Hello
I have one big index with lots of files which I want to reroute logs from there to different indexes
The reroute will be by regex who is looking for the domain name in the logs
For each domain i will create separate stanza in transforms.conf
for example :
[setIdx-index1]
REGEX = ^(?!.*{ "workflow_id": .*, "workflow_type": .*, "workflow_name": .*, "jira_ticket": .*, "actor": .*, "deployment_status": .*, "start_time": .*, "end_time": .*, ("app_name"|"additional_data"): .* }).*$
FORMAT = new_index
DEST_KEY = _MetaData:Index
LOOKAHEAD = 40000
my question is about props.conf
how should i configure it if i have more than 1 index ?
[index1]
TRANSFORMS-setIdx = setIdx-index1
TRANSFORMS-setIdx2 = newIndex
TRANSFORMS-setIdx3 = newIndex1
TRANSFORMS-setIdx4 = newIndex2
should it work ?
Hi @sarit_s6 ,
as also @PickleRick and @marnall said, the only resons to have different indexes are different retentions and grant accesses, even if you have a big index: dimension isn't an issue for the indexes.
Remember that Splunk isn't a database and that indexes aren't tables!
Event if also following your bad idea (bad because you need to create and manage many indexes without any apparent reason), it's possible to dinamically assign the index name extracting the index name from the logs.
In addition your regex it's very heavy for your system (you have many groups .* in your regex and one of them at the begininning of the regex) and you're giving a completely unuseful overload to your system.
You can check the performaces of your regex in regex101.com.
Ciao.
Giuseppe
the regex is just an example, its not the real one since the regex is not the issue here
the purpose of this step is because we need to separate the logs per domain
so my question is if the props.conf example is the right way or maybe there is different way to do it ?
Out of curiosity - why do you want to split those events into separate indexes?
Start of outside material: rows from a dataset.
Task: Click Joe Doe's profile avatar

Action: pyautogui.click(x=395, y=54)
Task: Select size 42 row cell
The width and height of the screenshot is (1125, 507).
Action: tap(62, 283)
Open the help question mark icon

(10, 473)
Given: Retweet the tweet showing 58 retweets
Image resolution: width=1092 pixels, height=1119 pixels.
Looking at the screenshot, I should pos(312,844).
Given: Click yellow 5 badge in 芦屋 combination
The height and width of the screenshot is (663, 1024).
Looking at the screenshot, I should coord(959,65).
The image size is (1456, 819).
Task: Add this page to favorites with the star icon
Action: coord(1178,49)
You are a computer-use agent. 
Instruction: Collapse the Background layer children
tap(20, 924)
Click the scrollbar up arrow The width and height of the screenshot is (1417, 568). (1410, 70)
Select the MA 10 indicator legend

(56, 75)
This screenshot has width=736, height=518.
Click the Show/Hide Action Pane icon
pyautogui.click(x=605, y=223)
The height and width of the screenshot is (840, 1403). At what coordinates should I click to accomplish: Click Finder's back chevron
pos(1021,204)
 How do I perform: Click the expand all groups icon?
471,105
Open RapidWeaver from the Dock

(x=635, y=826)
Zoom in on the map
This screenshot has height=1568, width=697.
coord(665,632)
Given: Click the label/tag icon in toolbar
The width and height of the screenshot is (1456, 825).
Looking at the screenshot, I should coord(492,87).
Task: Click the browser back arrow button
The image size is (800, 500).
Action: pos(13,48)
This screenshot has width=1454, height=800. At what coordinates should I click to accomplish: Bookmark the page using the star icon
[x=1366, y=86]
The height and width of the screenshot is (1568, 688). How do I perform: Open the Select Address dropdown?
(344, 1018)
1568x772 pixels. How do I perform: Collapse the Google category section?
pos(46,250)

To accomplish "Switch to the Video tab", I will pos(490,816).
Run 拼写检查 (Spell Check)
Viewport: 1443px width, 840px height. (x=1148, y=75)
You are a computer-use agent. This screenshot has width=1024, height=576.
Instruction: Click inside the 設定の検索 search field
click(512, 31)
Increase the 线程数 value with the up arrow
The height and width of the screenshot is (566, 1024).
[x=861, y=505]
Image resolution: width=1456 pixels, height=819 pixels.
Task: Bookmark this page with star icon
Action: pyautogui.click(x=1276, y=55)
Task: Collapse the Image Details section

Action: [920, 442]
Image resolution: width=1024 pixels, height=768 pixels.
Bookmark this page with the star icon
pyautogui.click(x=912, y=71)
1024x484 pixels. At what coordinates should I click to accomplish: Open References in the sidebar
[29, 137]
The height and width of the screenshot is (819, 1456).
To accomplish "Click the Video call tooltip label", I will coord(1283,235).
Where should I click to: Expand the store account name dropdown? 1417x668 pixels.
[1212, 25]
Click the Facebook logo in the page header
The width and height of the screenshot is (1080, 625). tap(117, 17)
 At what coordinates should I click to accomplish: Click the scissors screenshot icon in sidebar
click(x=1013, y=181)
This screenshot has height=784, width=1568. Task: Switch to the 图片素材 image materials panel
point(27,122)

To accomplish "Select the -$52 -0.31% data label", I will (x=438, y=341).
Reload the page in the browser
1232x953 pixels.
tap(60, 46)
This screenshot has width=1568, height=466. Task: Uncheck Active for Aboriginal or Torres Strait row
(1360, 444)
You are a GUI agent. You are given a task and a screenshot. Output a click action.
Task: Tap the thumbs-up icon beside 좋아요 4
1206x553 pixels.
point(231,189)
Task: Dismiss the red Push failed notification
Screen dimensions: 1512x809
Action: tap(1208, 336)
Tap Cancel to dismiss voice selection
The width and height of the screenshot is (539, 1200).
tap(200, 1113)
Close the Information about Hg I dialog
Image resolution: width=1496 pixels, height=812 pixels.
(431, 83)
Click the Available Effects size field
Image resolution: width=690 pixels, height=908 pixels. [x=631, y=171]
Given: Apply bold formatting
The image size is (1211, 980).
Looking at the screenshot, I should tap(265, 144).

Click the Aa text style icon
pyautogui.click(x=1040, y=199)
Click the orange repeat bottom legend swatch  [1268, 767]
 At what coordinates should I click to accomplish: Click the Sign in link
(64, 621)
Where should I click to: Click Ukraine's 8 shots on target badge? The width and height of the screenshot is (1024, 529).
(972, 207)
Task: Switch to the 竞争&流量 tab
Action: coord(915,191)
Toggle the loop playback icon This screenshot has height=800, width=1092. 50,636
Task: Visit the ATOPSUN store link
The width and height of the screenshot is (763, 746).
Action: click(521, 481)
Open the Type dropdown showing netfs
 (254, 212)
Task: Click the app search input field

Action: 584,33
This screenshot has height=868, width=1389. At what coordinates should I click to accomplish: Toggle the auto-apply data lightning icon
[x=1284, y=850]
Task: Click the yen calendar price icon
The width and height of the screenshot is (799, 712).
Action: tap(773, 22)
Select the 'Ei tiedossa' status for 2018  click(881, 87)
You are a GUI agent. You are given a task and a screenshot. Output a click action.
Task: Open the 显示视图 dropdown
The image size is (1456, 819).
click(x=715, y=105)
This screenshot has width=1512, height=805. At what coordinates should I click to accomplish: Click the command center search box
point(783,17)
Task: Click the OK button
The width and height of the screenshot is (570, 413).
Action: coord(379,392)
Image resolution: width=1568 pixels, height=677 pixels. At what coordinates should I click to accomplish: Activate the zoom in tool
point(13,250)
Different retention periods? Access differences?
each index is for different domain
we want to split the logs per domain
Hi @sarit_s6 ,
if you want an index for each domain, you can choose the index name from the domain contained in the log, but, as I said, it isn't a good idea, also because you have to create indexes before re-routing and this action cannot be automatic!
In addition, in this way, you'll have thousands of indexes, I'm repeting: it isn't a good idea"
Ciao.
Giuseppe
i will try to explain it from start
i have one index that contains lots of data for many domains
we need to split this index so the logs for each domain will be indexes to the relevant index (which is already exist)
the problem we have with keeping this large index is that we are saving the data for long retention and not all of the domains needs this data for the same time
Hi @sarit_s6 ,
if you have different retention values for your events, you must use different indexes.
The name of indexes are in the events or not?
could you share some sample of your logs?
Ciao.
Giuseppe
in the event i have the name of the domain, that is the only key i can use
all of the logs are in one big index and i need to split it
Hi @sarit_s6 ,
please share a sample of your logs so I can show you how to set the indexname.
Ciao.
Giuseppe
{"Time":"2024-07-29T08:18:22.6471555Z","Level":"Info","Message":"Targeted Delivery","Domain":"NA","ClientDateTime":"2024-07-29T08:18:21.703Z","SecondsFromStartUp":2,"UserAgent":"Mozilla/5.0 (Linux; Android 9; Redmi Note 8 Pro Build/PPR1.180610.011; wv) AppleWebKit/537.36 (KHTML, like Gecko) Version/4.0 Chrome/127.0.6533.64 Mobile Safari/537.36 ,"Metadata":{"Environment":"Production"}}
OK. Different retention periods is a valid reason for distributing data between different indexes.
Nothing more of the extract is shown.